* _Action item_:
The expected output is the line with "At what coordinates should I click to accomplish: Search" followed by every remaining line of the entries, all repeated exactly.

[Dataset entries]
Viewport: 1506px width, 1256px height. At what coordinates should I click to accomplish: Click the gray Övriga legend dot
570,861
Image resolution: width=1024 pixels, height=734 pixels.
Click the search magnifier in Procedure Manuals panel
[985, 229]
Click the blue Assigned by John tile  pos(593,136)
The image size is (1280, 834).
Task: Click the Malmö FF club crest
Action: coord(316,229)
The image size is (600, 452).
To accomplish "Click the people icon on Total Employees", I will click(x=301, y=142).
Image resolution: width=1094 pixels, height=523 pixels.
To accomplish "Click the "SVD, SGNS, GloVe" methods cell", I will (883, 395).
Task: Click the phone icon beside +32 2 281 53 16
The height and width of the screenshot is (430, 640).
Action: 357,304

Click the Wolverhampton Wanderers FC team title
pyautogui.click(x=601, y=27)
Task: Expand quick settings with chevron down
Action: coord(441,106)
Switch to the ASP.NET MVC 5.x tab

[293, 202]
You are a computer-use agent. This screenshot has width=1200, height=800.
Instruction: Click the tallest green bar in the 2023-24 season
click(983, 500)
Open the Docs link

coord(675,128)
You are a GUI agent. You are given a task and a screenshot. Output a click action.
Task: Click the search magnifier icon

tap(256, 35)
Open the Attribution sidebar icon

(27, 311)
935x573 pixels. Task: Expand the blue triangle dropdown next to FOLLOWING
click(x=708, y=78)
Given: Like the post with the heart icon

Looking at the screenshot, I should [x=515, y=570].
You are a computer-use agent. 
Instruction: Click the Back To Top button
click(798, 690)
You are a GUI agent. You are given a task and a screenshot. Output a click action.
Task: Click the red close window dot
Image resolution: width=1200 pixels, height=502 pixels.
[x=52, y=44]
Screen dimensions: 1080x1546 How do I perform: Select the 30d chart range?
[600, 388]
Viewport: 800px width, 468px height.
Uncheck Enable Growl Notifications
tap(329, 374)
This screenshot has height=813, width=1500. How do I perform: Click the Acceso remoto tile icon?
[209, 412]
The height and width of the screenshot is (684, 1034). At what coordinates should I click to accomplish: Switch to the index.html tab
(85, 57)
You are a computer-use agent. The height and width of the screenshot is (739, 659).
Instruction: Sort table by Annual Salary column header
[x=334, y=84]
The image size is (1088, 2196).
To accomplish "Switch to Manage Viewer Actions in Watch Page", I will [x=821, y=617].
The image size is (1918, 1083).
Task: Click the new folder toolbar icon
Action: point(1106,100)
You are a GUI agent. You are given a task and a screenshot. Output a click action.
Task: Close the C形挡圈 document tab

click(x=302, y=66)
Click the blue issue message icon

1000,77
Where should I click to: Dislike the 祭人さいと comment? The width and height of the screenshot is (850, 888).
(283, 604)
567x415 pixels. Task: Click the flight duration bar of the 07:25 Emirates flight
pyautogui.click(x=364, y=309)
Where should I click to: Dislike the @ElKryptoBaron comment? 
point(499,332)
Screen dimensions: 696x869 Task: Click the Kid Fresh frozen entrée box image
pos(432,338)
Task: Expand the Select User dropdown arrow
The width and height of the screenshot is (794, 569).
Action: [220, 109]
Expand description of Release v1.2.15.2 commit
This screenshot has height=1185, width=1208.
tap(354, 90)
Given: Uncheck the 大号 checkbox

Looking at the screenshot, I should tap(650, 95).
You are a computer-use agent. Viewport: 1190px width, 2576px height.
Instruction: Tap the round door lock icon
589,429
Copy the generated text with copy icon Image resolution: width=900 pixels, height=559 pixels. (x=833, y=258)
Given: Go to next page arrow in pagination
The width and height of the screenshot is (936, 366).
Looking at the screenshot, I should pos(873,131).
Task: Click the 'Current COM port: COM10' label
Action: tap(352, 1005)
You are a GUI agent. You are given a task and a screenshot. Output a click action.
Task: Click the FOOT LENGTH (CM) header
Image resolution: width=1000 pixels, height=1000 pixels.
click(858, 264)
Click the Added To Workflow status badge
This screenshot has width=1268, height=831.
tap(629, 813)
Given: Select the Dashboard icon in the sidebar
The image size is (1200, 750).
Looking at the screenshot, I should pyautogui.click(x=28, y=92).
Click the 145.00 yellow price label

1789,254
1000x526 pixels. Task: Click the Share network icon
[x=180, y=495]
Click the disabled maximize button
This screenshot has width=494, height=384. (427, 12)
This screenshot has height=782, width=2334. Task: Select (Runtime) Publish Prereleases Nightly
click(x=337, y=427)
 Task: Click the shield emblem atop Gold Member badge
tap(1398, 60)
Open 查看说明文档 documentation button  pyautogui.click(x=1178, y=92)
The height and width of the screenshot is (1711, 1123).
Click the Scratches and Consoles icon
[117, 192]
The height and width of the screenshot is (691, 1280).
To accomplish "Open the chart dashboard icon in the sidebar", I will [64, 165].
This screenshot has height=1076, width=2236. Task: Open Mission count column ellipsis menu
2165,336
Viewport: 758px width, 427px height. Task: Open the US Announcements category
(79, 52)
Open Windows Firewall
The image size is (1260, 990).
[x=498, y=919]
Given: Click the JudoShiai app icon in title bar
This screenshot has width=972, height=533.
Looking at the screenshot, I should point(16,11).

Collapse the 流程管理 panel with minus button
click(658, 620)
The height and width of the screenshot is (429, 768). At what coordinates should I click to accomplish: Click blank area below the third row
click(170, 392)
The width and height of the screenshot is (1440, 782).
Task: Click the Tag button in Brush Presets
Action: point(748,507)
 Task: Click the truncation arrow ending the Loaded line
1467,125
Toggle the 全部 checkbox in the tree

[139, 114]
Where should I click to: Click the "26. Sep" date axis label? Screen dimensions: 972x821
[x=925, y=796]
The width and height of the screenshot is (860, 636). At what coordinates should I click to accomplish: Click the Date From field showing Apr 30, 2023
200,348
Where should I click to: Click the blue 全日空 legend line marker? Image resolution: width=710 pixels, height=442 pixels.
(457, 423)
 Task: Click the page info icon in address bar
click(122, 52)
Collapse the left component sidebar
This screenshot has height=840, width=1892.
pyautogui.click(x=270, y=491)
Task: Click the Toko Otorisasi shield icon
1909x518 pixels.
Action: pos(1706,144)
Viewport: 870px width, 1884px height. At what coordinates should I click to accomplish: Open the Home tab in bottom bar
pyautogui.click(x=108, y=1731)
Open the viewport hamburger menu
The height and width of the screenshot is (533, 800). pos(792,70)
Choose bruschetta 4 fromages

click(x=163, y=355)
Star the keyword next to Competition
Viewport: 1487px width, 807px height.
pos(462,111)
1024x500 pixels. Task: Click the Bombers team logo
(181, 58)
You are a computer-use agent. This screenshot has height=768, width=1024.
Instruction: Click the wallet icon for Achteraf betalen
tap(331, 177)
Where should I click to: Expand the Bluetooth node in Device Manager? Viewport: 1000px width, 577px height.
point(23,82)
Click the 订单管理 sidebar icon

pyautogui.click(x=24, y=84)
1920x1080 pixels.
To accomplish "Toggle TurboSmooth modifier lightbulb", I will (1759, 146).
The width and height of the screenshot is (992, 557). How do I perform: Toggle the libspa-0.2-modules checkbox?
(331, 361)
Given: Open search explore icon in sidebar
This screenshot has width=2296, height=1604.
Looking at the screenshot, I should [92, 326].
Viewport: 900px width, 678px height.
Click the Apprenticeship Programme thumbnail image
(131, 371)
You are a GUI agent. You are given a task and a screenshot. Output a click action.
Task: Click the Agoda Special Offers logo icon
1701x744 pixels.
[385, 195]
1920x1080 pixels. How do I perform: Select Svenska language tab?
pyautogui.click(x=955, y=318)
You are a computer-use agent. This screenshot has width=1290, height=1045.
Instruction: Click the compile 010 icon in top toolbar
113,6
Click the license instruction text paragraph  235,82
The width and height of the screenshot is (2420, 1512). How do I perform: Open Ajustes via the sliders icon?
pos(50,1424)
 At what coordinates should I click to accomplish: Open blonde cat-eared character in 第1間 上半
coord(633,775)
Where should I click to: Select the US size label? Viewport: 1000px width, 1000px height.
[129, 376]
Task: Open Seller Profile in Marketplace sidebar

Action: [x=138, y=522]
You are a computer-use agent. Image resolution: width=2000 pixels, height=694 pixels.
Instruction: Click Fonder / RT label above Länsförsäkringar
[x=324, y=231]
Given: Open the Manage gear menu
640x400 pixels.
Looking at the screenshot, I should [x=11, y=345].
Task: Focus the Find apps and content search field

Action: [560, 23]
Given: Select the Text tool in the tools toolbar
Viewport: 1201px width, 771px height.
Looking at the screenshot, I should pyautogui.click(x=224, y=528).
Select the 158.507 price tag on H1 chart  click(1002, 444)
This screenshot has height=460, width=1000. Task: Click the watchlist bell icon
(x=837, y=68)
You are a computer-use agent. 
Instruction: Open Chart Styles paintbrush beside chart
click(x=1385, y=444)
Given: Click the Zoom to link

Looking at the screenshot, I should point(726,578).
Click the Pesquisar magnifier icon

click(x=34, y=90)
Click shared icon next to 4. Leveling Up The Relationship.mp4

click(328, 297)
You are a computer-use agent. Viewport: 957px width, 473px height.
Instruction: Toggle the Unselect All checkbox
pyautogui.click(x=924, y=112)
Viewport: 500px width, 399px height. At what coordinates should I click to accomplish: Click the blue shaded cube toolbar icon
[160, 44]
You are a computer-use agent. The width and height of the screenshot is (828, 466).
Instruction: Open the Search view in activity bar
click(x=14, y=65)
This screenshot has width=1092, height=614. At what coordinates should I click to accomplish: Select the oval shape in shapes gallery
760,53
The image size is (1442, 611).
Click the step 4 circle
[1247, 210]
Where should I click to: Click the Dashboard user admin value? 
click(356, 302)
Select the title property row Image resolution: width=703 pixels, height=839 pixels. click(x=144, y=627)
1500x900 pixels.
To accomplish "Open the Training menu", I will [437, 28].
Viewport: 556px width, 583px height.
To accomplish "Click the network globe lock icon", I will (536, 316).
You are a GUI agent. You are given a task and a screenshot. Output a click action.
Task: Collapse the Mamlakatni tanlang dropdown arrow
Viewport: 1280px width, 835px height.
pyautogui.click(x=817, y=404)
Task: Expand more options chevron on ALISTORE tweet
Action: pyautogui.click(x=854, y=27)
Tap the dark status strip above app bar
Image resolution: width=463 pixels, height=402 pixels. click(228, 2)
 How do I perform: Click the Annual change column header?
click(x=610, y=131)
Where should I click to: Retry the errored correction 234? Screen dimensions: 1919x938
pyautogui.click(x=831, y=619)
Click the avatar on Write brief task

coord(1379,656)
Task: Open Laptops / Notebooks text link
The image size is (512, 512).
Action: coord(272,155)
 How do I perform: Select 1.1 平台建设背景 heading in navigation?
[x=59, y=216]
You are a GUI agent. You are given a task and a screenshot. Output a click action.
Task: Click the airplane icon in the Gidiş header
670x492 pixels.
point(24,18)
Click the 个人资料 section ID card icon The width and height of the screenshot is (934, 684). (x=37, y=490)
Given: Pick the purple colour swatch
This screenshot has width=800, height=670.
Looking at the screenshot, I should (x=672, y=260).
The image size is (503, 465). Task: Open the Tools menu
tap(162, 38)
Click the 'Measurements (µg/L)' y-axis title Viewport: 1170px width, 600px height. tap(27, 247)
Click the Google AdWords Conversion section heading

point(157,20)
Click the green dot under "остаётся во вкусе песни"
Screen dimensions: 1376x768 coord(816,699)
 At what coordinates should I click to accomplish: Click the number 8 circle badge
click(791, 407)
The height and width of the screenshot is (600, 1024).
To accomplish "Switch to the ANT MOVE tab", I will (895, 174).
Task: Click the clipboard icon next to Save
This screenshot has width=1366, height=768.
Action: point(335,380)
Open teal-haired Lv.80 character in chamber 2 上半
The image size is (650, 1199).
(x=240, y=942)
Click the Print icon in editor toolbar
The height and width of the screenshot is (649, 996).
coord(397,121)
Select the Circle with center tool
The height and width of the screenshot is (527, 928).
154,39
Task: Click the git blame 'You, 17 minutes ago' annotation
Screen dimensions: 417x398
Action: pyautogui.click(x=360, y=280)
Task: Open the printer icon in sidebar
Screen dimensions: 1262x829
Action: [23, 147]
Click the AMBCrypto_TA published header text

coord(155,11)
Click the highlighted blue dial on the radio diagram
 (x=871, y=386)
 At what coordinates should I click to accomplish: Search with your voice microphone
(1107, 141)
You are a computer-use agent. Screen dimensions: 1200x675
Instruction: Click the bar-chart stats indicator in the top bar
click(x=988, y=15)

* _Output of the exercise_:
 At what coordinates should I click to accomplish: Search with your voice microphone
(1107, 141)
You are a computer-use agent. Screen dimensions: 1200x675
Instruction: Click the bar-chart stats indicator in the top bar
click(x=988, y=15)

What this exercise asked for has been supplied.